"The Fuhrer ordered the physical extermination of the Jews"
The execution of Soviet citizens in the Babiy Yar tract in occupied Kiev
On September 23, 1943, the Nazis began the liquidation of the Jewish ghetto of Vilnius. Prisoners were deported to concentration camps in Estonia and Latvia, shot or sent to death camps in Poland. Only a few hundred Jews managed to escape.
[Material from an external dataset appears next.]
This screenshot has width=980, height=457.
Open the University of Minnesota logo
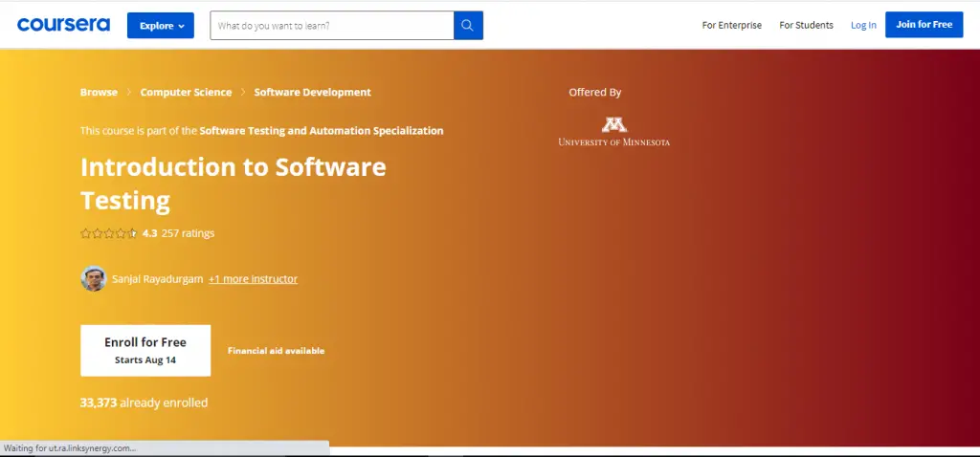pos(613,132)
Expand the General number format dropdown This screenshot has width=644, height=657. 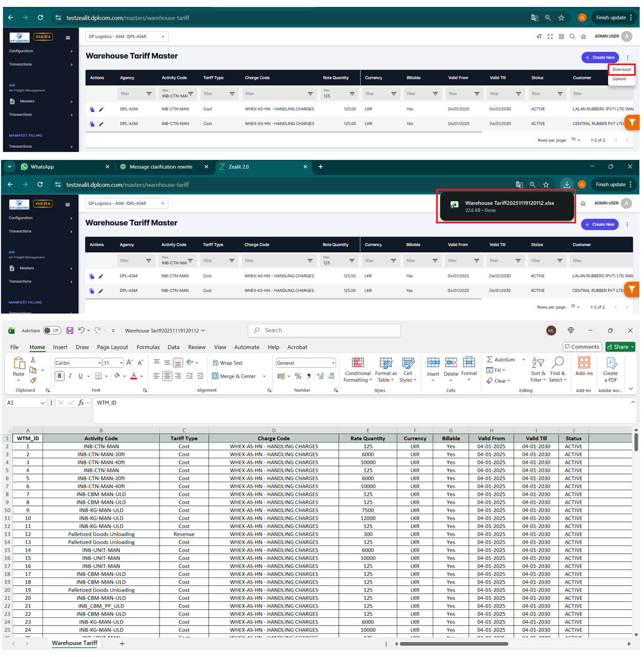tap(333, 363)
The Jewish Question in the Third Reich
From the very beginning, the Jewish threat was an obsession of the German Nazis. After Hitler came to power, the Jewish community in Germany began to be persecuted. The slogan “Germany without Jews” became state policy. Laws are passed restricting the rights of Jews. Jews were not allowed to obtain German citizenship, marry Germans, and were deprived of the right to vote. Heavy taxes were imposed on the Jews, and their property was confiscated.
At first, Jews were forced to emigrate from the Reich. The Nazis saw emigration as a solution to the Jewish question. Germany was supposed to be a racially pure country. But European countries accepted only rich emigrants. Therefore, the Gestapo came up with a scheme in which rich Jews financed the emigration of the poor.
After the start of the war, emigration channels were closed. In addition, the Wehrmacht captured many countries in Western Europe, where there were Jewish communities. The Jewish question again came before the Nazis. The Jewish department of the Gestapo began to make plans to deport Jews to Africa, to Madagascar. In the meantime, Reichsführer SS Himmler ordered the isolation of Jews in a ghetto in Poland, where Jews from the Reich began to be taken.
When planning a war with the USSR, they decided to use the same method in the occupied Soviet territories. Adolf Rosenberg wrote:
Ghettos are parts of large cities reserved for voluntary or forced residence.
Jews are driven by SS soldiers to a loading area during the Warsaw Ghetto Uprising. The site was equipped on a railway ramp along Stavki Street No. 4/6. The site was used in 1942–1943 during the deportation of Jews to the Treblinka concentration camp.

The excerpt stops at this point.